Но бывший Серафим уже шел к двери, за которой стояли пришедшие за ним охранники.
……………………………………………………………………………………………………………………………………….
*Серафим поет на молдавском языке, мы же постарались в переводе сохранить, в первую очередь, смысл, поэтому песня не в рифму, — прим. переводчика).
……………………………………………………………………………………………………………………………………….
***
Серафим, бесстрашно глядя на дьявольские рожи веселящейся охраны, прошел в центр зала, и встал, скрестив руки.

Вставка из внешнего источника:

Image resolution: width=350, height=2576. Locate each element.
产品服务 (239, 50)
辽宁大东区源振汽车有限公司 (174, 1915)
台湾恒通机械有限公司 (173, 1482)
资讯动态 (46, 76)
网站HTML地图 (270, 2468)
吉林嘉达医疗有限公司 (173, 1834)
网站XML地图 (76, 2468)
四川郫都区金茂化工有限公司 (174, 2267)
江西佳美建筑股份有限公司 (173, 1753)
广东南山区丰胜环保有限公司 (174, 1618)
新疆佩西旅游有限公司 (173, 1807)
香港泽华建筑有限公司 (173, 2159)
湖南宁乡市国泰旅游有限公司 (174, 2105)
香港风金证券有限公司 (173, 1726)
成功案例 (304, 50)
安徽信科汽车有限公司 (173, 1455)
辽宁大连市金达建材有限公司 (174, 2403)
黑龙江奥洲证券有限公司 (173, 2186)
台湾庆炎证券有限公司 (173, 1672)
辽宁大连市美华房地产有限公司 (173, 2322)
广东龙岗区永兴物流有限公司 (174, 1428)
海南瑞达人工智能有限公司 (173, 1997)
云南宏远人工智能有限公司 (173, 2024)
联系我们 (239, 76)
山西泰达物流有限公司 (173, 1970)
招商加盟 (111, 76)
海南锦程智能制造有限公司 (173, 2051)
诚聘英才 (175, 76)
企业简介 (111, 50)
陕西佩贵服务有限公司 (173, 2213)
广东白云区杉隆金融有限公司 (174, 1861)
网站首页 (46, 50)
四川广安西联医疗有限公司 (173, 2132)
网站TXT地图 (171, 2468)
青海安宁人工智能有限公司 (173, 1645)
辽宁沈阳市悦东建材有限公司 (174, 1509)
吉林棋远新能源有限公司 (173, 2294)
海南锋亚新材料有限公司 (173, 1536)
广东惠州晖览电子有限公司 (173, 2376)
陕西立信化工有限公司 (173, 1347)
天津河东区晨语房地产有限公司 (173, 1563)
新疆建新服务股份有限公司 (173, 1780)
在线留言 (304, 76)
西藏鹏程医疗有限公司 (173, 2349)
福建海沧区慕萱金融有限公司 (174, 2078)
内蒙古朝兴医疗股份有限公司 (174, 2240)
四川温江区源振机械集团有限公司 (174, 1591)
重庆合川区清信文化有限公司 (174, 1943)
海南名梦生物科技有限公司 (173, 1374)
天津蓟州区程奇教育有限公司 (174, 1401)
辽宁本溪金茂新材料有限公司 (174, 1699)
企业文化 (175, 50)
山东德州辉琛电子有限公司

Хорош… — с невольным восхищением сказал Плешка.
Сме–е–е-лый, — протянул издевательски кто–то.
Чего надо? — спросил гордо Серафим.
Ты Серафим Ботезату? — спросил Плешка.
Серафим, улыбаясь, молчал. Он–то знал, что Серафима Ботезату здесь нет.
Так Серафим ты или нет? — повысил голос Плешка.
В общем, ты Серафим! — сказал он, сличив лицо узника с фото из личного дела, услужливо поднесенного помощником.
Ты сам сказал, — равнодушно сказал Серафим.
Наглый мятежник, и лидер сектантской ереси, выявленный благодаря мне, — сказал Плешка, — ты приговариваешься правительством Молдовы к смертной казни.
Ты сказал, — равнодушно пожал плечами Серафим.
Как знаешь, — сказал Плешка, чье сочувствие Серафиму испарилось из–за упрямства узника.
Я знаю только то, что ничего не знаю, — сказал Серафим, — особенно если учесть, что я даже не знаю, кто это сказал.